Background Information
Many of the claims, values, and recommended behaviors made by advertisers are in conflict with Biblical truth. For example, some advertisements encourage the reader to be selfish, lustful, irresponsible, or promise “heaven on earth” or even spiritual knowledge through the use of a product. Many advertisements promote self indulgence, offer happiness through consumption, and proclaim a life without rules, all for the sake of selling something.
Assignment
For this assignment, find fourteen advertisements that are in clear conflict with some Biblical truth, and for each advertisement, find one or more verses that reveal this. Create a notebook or presentation folder which presents the advertisement on the right side and a page with the verse or verses on the left side. Add a sentence or two of commentary to explain the conflict in each case, if necessary.

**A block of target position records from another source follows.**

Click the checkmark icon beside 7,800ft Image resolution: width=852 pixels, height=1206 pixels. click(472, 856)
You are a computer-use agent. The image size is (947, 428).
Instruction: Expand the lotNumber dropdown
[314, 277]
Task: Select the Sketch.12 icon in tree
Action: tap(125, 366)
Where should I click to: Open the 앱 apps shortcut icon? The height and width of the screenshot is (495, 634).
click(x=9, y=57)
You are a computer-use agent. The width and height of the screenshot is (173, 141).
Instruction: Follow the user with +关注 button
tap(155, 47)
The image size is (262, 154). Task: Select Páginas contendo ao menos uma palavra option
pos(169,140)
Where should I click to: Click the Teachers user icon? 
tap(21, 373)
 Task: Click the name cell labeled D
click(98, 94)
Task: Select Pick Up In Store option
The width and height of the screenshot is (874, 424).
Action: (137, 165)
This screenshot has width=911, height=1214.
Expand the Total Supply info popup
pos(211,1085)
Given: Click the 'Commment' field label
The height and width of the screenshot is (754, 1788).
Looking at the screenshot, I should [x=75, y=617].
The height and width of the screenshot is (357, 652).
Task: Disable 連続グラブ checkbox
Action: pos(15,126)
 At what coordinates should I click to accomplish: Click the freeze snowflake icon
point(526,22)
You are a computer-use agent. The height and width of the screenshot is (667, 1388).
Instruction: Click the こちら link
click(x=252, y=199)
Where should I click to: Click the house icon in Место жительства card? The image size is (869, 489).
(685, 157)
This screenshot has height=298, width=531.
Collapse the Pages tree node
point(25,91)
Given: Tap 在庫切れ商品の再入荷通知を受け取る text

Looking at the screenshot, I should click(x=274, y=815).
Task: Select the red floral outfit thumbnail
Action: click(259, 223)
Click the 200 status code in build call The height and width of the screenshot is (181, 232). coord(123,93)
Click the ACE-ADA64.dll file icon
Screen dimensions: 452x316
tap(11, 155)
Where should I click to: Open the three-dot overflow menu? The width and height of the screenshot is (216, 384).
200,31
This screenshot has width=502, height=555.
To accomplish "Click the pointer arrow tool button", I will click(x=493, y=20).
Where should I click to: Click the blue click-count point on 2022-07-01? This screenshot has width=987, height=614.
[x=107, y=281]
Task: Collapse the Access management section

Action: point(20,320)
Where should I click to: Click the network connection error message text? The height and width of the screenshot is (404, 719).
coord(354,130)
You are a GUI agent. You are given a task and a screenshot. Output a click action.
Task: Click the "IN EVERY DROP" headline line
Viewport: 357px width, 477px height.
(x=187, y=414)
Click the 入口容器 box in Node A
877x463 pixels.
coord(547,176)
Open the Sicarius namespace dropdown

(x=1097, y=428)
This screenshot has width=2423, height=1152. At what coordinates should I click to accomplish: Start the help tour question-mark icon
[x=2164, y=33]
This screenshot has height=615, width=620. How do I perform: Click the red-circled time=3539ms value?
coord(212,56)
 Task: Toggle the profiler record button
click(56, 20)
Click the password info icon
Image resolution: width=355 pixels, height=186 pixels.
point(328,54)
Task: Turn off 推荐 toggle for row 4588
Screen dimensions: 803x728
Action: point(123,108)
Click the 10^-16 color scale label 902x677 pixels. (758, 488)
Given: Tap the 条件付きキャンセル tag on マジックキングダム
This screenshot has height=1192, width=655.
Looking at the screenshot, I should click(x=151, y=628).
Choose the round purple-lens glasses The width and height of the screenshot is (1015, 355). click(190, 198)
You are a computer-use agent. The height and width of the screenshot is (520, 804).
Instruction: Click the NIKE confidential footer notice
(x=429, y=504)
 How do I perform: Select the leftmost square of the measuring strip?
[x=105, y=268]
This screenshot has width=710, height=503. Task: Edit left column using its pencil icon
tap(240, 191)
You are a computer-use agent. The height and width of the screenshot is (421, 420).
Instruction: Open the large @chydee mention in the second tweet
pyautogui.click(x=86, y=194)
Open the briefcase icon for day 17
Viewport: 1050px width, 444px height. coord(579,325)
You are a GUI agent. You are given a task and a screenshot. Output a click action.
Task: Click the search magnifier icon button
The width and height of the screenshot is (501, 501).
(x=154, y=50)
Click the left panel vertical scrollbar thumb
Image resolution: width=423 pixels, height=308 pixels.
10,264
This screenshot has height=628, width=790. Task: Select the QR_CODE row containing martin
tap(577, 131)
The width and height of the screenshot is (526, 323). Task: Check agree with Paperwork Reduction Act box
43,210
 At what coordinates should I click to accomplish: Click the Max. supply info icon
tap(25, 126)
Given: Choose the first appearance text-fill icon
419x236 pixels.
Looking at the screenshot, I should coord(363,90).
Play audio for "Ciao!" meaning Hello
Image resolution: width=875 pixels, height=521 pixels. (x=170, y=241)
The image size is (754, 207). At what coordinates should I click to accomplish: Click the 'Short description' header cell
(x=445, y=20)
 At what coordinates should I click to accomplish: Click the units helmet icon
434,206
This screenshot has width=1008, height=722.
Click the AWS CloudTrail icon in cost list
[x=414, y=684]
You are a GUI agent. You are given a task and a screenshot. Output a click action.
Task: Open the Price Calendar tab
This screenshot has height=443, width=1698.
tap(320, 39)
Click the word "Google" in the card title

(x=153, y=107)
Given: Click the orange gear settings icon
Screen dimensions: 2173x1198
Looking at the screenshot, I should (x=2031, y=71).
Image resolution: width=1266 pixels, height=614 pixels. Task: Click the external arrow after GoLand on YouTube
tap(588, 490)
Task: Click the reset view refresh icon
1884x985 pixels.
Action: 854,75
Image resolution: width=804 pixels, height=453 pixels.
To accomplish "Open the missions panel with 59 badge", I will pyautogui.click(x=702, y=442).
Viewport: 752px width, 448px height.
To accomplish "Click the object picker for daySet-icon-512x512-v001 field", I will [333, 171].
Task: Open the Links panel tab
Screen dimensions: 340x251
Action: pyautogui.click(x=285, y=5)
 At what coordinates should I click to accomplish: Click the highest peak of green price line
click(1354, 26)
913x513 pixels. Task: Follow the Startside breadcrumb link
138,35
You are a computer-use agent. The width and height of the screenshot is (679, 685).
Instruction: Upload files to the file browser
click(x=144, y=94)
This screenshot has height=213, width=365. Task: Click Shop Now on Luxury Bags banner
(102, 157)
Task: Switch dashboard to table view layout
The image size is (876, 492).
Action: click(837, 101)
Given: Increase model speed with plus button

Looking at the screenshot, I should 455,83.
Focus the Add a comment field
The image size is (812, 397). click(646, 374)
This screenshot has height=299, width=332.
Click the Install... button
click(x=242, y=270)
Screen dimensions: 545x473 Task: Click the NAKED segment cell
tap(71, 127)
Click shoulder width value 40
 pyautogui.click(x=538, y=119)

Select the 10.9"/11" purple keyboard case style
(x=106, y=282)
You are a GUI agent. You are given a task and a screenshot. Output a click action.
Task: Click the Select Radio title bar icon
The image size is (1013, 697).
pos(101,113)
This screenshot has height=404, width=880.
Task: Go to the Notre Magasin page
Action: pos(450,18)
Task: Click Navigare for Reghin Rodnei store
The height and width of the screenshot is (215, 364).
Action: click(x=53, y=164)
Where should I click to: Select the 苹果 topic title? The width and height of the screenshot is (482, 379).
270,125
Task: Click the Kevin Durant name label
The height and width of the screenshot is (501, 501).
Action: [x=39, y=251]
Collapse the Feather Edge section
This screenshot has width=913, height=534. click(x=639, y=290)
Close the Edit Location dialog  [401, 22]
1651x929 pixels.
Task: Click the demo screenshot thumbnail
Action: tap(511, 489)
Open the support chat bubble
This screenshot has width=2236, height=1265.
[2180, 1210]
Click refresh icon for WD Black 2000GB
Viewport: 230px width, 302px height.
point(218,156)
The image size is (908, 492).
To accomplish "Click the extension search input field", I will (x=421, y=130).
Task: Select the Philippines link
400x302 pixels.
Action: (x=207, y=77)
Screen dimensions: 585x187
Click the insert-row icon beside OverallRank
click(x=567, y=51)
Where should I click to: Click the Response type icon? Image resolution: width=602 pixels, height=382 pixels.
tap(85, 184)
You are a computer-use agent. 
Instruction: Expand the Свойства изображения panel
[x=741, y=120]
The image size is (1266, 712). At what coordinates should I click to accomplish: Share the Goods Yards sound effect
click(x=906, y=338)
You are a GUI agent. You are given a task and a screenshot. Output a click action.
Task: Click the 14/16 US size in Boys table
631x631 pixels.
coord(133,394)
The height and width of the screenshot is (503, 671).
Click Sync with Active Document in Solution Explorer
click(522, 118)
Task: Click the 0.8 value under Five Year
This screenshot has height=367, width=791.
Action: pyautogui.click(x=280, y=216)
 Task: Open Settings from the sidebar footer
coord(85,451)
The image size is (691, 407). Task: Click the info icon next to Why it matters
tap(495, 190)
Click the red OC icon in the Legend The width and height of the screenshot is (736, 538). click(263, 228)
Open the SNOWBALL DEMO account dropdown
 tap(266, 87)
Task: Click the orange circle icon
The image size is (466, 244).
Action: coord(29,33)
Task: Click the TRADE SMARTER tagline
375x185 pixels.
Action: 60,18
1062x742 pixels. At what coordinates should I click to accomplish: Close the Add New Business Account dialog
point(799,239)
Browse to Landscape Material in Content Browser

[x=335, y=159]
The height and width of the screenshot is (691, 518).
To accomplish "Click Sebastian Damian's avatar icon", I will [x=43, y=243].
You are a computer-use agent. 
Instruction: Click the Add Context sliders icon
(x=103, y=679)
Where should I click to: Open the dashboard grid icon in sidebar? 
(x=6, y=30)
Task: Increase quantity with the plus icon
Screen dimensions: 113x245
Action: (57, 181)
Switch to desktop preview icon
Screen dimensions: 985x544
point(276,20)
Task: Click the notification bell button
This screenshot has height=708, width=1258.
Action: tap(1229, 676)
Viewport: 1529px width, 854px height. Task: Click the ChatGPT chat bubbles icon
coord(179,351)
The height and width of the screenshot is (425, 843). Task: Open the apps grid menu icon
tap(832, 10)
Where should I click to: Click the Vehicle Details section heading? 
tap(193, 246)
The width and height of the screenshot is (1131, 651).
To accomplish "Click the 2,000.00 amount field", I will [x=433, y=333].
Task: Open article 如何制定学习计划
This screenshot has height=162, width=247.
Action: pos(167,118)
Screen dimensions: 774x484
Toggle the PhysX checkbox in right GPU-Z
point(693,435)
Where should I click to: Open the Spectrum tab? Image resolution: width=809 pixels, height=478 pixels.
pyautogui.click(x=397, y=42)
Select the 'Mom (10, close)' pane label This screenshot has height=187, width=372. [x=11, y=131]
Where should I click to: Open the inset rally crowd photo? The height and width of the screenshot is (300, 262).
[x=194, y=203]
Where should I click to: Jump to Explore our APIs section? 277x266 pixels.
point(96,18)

(maximum extra credit: 15 points)
Example
Advertisement: seated on a brightly colored couch in a dark room is a sleazy-looking woman in a short skirt staring at the viewer. The woman is smoking a cigarette and holding a martini glass.
Caption: “What you’re looking for.”
Product: Camel cigarettes.
Biblical verses:
Seek the Lord, all you humble of the land, you who do what he commands. Seek righteousness, seek humility; perhaps you will be sheltered on the day of the Lord’s anger. –Zephaniah 2:3
For here we do not have an enduring city, but we are looking for the city that is to come. –Hebrews 13:14
Comments:
“What we are looking for” as Christians is not meaningless sex with drunken women, nor even the mind-altering effects of alcohol or the “pleasure” of smoking. (It seems to me a self-condemnation of this product that it is advertised this way.) What we are looking for, as revealed in the texts above, is something of higher value, both in our personal lives (humility, righteousness) and our spiritual beings (the enduring city of God).